§ **AIM OF THE TASK**:
Find the line with "Task: Select the" in the entries below, then reproduce it and every line after it down to and including the line with "You are a computer-use agent. This", exactly.

(Data records)
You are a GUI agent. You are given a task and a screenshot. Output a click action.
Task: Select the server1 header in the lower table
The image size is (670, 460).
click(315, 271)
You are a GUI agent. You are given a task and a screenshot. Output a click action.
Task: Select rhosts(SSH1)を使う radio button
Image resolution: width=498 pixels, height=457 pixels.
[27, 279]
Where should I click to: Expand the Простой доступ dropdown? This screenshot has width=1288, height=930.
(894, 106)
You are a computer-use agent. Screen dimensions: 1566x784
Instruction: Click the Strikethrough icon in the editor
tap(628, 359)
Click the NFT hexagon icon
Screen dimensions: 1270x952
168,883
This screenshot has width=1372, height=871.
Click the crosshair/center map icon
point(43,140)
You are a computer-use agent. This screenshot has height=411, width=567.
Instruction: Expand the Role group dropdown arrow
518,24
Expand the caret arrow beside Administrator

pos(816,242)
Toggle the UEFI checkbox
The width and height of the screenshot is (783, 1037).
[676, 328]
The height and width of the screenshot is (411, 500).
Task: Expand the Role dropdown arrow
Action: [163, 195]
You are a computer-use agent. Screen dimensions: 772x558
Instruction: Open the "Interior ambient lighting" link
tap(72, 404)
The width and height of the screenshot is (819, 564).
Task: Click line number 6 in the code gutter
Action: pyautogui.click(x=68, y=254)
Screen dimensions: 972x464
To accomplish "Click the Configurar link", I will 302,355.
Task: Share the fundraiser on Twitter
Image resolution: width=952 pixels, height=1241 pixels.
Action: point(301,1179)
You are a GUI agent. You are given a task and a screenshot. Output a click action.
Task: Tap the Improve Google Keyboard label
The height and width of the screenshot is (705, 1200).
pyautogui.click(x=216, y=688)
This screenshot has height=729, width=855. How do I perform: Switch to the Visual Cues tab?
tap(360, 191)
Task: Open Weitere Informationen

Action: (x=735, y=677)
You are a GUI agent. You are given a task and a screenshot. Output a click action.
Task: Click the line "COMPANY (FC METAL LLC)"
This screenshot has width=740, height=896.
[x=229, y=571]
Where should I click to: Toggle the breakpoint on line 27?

§ **EXERCISE ANSWER**:
Task: Select the server1 header in the lower table
The image size is (670, 460).
click(315, 271)
You are a GUI agent. You are given a task and a screenshot. Output a click action.
Task: Select rhosts(SSH1)を使う radio button
Image resolution: width=498 pixels, height=457 pixels.
[27, 279]
Where should I click to: Expand the Простой доступ dropdown? This screenshot has width=1288, height=930.
(894, 106)
You are a computer-use agent. Screen dimensions: 1566x784
Instruction: Click the Strikethrough icon in the editor
tap(628, 359)
Click the NFT hexagon icon
Screen dimensions: 1270x952
168,883
This screenshot has width=1372, height=871.
Click the crosshair/center map icon
point(43,140)
You are a computer-use agent. This screenshot has height=411, width=567.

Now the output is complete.